Ambitious New Website Seeks to Teach Art to the Masses

Teach Art

The internet has certainly proven itself to be a fantastic conduit for showcasing diverse cultures and delivering every conceivable type of entertainment. Thanks to great platforms ranging from Netflix to Pandora and more, the world is exposed to an infinite choice of music, theater, social commentary and much more. Regardless of the languages spoken, emotional messages do not require articulation to be understood. Yet, purely visual imagery is not always so easily communicated. How does one convey the context of a Jackson Pollock, for example? Can one truly appreciate the significance of Picasso without having some pre-conceived understanding of Cubism?

Last week, a consortium of world-class museums, art historians and universities banded together to create Artsy, a start-up website with an ambitious goal. The site was launched after years in development to bring fine art to populations around the globe. Investors, who raised millions of dollars, include household names from the art and tech world who shared this vision and put their money where their mouth is. To date, the visual contents collected include digitized art collections encompassing over 20,000 pieces…
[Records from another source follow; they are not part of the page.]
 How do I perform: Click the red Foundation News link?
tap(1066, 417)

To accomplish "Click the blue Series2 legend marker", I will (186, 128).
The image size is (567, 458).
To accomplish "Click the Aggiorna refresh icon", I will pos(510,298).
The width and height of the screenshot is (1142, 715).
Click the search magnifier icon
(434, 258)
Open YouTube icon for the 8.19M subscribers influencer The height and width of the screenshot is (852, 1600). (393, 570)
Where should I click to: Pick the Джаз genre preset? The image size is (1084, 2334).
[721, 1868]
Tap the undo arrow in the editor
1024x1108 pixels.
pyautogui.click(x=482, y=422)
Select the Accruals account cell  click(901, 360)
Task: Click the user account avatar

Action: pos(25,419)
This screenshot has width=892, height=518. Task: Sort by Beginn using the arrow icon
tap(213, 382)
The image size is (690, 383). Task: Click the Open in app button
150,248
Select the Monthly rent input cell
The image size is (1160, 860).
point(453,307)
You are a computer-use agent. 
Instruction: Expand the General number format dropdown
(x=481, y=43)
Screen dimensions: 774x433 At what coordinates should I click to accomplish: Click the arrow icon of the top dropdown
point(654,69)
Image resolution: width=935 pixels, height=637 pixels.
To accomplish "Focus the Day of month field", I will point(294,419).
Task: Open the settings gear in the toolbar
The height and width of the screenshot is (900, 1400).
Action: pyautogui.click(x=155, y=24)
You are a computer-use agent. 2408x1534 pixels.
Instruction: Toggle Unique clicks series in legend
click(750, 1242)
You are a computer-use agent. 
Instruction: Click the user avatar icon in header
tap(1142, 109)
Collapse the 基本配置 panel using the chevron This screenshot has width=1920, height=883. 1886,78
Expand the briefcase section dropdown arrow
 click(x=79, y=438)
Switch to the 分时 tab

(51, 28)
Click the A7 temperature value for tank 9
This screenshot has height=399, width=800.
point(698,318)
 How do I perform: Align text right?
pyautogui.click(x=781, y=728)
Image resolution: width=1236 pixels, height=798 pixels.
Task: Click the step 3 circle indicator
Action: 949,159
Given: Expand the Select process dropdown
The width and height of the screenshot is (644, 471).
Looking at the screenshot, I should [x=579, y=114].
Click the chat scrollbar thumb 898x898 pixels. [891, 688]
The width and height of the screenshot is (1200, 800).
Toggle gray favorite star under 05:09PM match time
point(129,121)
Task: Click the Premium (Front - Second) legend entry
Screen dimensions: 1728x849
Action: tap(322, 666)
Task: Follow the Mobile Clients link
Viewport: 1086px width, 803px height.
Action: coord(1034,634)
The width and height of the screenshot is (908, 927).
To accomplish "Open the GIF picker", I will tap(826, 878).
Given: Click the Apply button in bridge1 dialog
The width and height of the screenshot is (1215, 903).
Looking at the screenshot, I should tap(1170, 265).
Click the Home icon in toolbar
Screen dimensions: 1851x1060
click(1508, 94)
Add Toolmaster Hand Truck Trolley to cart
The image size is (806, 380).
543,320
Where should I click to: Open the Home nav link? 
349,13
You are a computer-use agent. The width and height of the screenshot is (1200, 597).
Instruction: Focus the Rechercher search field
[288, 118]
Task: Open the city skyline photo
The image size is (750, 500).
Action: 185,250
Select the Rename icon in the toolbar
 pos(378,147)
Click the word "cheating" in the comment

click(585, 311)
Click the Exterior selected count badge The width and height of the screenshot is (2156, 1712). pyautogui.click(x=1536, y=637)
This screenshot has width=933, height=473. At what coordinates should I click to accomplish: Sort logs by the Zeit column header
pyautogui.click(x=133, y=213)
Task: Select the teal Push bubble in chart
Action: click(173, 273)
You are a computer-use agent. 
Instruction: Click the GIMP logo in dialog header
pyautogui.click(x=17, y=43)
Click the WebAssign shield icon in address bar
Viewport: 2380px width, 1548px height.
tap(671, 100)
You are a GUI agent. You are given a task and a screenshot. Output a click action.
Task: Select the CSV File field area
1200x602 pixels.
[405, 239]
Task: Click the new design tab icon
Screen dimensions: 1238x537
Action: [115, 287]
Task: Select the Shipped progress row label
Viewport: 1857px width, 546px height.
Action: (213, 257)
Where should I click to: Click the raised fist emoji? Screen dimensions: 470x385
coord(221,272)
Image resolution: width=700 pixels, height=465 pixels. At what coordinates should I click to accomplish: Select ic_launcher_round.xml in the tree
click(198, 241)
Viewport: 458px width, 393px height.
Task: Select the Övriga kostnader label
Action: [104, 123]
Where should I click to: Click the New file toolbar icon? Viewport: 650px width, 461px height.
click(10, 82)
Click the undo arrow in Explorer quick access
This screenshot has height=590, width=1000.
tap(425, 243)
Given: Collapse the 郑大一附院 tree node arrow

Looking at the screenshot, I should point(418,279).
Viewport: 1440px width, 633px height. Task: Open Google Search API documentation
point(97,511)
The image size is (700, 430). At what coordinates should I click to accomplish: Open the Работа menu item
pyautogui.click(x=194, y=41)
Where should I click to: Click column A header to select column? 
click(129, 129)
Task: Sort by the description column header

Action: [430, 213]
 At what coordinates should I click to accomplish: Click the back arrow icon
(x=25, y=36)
Dubbed the Art Genome Project, the challenge is not physically collecting the images, but rather, how to organize the visual images in a way that the web robots can understand through algorithms. The problem is that the spiders responsible for determining content relevancy make bad art critics. Let’s face it, when is the last time you spotted a bot at a gallery opening?

The web developers are struggling with how to incorporate algorithms in conjunction with subjective criteria to help qualify the viewer’s visual experience. Examples of how other platforms interact in such a way Netflix which can make recommendations based on the viewer’s experience (i.e. “If you liked viewing impressionist paintings by Monet, you might like Gauguin.”) Fortunately, the institutions supporting the project are supplying hundreds of world-renowned art experts to input their esthetic opinions and knowledge of art to inform the viewer. The question becomes, can an art expert teach a bot to be an art critic?